◆ Exercise instructions:
Find each line below that contains the string "dimensions" and copy it out in full. Case counts.

Item position entries
== == ==

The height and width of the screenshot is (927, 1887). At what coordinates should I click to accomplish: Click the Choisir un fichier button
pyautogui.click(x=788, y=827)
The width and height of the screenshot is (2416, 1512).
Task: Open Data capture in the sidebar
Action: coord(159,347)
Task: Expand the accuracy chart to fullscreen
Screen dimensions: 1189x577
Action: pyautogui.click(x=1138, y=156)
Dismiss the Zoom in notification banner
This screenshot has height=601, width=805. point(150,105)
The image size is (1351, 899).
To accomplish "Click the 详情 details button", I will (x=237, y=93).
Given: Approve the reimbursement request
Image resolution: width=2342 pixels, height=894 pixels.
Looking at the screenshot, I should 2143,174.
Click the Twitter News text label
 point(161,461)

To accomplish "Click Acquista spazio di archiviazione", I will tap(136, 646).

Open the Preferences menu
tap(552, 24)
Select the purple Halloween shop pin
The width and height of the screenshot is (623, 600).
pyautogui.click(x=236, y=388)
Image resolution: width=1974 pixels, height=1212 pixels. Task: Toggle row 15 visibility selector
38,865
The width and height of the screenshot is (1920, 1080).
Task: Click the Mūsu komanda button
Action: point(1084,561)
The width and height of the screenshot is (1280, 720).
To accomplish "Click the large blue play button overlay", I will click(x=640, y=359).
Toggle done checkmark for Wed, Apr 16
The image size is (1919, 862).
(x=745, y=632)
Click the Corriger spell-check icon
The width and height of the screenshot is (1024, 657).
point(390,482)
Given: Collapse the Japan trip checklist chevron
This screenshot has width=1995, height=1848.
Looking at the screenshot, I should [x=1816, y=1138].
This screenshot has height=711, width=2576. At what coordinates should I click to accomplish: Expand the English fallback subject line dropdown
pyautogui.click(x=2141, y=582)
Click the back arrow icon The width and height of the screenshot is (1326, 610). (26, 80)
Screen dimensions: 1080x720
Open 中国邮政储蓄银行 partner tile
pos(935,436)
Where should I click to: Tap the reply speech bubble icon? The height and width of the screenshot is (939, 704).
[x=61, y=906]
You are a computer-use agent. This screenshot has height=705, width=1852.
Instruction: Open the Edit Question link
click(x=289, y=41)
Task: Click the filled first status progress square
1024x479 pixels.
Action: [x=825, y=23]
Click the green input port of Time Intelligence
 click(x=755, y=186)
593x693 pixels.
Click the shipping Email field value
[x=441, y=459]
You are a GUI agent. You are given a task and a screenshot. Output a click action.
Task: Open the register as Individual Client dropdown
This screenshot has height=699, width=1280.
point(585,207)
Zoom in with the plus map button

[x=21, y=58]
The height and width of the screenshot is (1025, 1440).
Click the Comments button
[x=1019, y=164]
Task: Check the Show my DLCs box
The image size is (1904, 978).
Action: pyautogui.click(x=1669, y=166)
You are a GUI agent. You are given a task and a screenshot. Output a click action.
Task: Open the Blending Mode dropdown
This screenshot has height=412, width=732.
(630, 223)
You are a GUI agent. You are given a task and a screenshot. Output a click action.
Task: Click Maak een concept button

== == ==

◆ Exercise output:
Screen dimensions: 1189x577
Screen dimensions: 1080x720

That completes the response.